Today marks the release of the second issue of Marvel’s new Alpha Flight eight-issue miniseries. Given how committed and enthused the creative team of writers Greg Pak and Fred Van Lente (on evidence in the two writers’ May 2011 CBR interview) along with artist Dale Eaglesham are about the project, I hope it becomes a regular series, quite honestly. To mark the release of the latest issue, Eaglesham agreed to an email interview. I never tire of conducting discussions of this type, where I can find out the approach an artist takes in certain scenes or with particular characters. If you’re as much a fan of this latest incarnation of Alpha Flight as I clearly am, do Eaglesham the favor of following his marching orders (detailed in the last part of this interview) so that the book can hopefully become an ongoing. In addition to discussing Alpha Flight, I was pleased to learn more about the local charity that Eaglesham supports: Refuge RR, a local animal refuge.

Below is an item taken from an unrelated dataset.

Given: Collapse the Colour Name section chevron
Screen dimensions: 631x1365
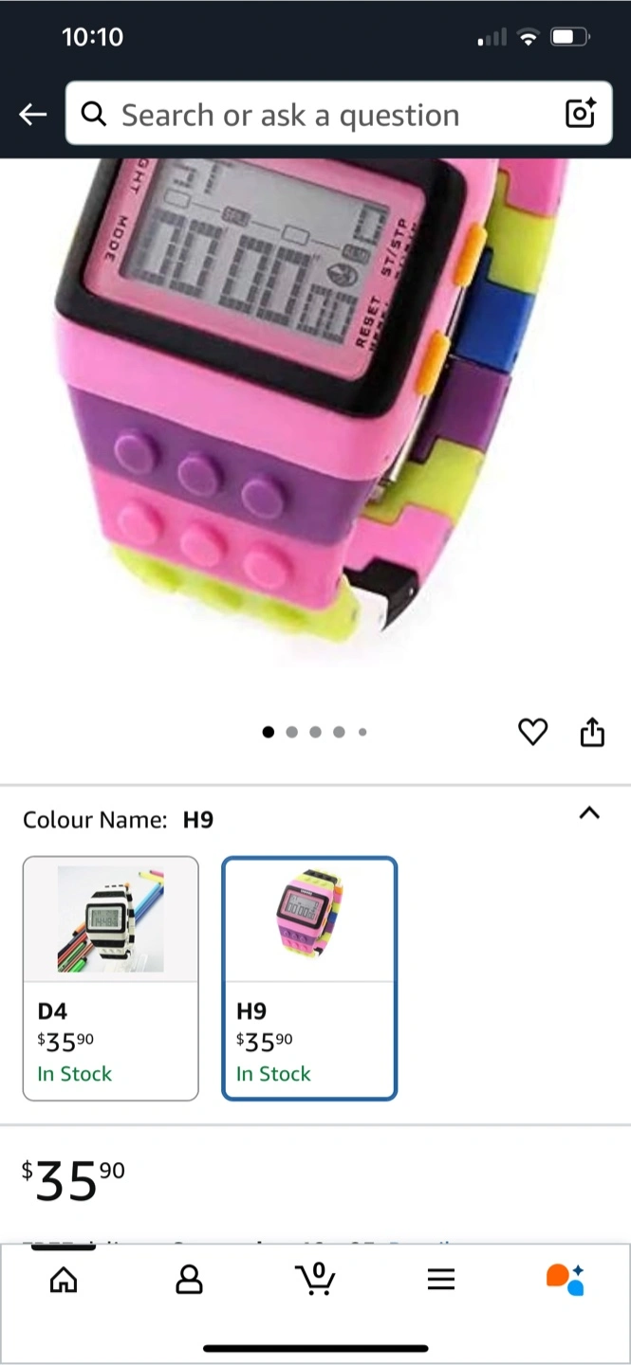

Tim O’Shea: Your art clearly meshes well when in collaboration with writers like Van Lente and Pak, it seems like they give you opportunity to stretch the boundaries of what you can do as an artist. For example, in the shocking reveal of issue 1, I was struck by the flock of birds flying behind Heather. Was that something specifically requested in the script or was that totally your idea?
Dale Eaglesham: That was actually my idea. It was just a casual symbol I put in there, referring to lost freedom, for Mac, but also for the whole country. It foreshadows what’s coming for Alpha Flight and Canada, and creates a sense of foreboding. You know when all the birds fly away, there’s danger nearby… I love when I get a big shot like that, it allows me to add layers to the art.